*I've lived in Zimbabwe and have close connections there whose family members were taken in the night by armed men, never to be seen again. Some of the family are living in exile in different countries, some separated from their children. Some have been awarded political asylum in the UK even under our strict asylum laws.
Over the years, I've seen various tits in the UK love to co-opt the sufferings of Zimbabweans for their hyperbole. Frankly in the UK we can be grateful that itishyperbole.
I'd never recommend complacency about freedom of speech in any country, but trying to pretend the UK is like Zim... Eugh.*
An emotive point, and had I drawn reference to repressive violence, rapes, stealing of land and so on, it would be fair enough, but those are separate issues.
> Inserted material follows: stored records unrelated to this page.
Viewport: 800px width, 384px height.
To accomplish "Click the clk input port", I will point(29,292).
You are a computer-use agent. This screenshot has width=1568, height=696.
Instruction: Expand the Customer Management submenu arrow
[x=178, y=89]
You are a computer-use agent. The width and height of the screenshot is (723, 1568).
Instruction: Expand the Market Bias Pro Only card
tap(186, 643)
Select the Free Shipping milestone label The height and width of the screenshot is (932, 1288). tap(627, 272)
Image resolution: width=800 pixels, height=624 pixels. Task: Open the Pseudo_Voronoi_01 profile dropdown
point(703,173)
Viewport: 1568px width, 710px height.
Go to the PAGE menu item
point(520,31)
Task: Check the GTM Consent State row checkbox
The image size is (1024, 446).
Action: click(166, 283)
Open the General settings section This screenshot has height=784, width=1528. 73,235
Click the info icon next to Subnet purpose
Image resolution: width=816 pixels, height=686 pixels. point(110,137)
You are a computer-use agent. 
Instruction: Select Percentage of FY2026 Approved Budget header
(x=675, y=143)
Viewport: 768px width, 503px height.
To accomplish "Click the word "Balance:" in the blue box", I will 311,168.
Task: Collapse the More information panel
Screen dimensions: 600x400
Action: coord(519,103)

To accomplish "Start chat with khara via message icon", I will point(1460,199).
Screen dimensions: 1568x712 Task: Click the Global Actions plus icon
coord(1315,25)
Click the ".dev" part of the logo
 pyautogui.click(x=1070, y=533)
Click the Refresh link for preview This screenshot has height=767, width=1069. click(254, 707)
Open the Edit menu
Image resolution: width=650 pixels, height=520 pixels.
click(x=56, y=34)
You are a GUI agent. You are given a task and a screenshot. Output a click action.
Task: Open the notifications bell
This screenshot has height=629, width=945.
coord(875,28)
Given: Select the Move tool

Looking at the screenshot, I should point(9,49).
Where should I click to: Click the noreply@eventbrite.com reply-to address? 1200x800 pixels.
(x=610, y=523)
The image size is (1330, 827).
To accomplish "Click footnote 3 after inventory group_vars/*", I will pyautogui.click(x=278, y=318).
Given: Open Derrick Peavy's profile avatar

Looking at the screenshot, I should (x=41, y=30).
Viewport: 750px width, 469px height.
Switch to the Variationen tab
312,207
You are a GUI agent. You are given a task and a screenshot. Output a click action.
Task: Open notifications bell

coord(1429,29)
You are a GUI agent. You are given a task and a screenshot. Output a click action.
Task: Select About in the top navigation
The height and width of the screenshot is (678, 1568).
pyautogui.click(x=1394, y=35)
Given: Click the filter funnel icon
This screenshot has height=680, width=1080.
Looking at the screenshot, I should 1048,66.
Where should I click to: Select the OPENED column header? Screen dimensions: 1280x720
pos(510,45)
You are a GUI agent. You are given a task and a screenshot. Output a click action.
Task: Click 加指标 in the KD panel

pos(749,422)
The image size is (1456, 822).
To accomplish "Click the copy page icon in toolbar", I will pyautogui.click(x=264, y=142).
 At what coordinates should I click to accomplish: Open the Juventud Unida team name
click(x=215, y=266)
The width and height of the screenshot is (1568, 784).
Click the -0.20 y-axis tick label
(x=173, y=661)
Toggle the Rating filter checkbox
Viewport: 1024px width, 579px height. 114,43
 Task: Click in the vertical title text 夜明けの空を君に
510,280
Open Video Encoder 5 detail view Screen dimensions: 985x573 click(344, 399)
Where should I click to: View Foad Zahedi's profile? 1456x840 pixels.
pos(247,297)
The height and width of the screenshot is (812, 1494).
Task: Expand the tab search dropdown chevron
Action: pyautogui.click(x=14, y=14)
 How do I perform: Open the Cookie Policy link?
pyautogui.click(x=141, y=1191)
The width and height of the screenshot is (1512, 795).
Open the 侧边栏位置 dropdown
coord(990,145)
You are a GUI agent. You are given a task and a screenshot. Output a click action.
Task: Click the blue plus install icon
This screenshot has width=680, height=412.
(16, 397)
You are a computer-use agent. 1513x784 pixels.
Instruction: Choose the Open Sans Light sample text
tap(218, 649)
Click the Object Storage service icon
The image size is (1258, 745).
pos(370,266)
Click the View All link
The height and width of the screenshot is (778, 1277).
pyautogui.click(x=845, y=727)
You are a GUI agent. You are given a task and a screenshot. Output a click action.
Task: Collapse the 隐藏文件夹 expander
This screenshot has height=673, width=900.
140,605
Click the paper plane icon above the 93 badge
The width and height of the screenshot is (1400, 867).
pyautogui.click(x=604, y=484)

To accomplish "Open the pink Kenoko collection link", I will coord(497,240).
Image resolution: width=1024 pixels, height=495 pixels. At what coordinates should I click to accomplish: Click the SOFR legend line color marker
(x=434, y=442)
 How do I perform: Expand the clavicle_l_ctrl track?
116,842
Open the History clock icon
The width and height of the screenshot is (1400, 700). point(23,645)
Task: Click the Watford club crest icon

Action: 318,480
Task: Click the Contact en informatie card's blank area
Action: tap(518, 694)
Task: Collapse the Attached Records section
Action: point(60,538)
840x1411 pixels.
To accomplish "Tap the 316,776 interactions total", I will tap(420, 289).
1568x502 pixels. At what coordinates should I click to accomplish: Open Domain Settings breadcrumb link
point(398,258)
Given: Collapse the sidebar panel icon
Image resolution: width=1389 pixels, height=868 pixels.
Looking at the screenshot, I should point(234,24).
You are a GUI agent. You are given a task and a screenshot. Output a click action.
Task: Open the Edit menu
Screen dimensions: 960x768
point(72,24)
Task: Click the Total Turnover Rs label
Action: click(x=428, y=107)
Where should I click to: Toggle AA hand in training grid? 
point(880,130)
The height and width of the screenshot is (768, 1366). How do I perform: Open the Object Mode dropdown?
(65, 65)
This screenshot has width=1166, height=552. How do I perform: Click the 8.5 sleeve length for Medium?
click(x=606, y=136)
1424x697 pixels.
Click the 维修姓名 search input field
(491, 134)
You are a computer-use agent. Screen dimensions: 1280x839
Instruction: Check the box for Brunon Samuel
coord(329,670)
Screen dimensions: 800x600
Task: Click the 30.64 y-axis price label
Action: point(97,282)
I didn't do that at all - I've made no reference to those things, didn't attempt to "co-opt" suffering of which I am well aware.
I want to be crystal clear, here, it is not hyperbole or something at the end of an imagined slippery slope we are talking about. Right now in the UK you can be taken by the police and imprisoned for expressing opinions, or making jokes, about things the state has decided you cannot express, quite apart from its already existing and legitimate panoply of provisions against inciting violence and other crimes etc. We live in a state that has dispensed completely, with the Investigatory Powers Act the most recent, with the need to provide any reason or authorisation or investigation to surveil its citizens in every intrusive way at its disposal, including law abiding citizens. The situation we find ourselves in now, not in some hypothetical scenario, is that we do not have basic human rights in a real, protected sense. Which I expect is all fine when it's someone else making a bad joke you find objectionable, perhaps if we let that fly for long enough it will be us raising safeguarding concerns about the concept of the cotton ceiling or women's spaces - something that can very easily be categorized as hate speech.
These are red lines we have in the past criticised the USSR, Communist China and yes, Zimbabwe for crossing, and we're over them. The laws are made, the policies rolled out, and the arrests are happening now (about once every 2 or 3 hours in the UK if I recall correctly).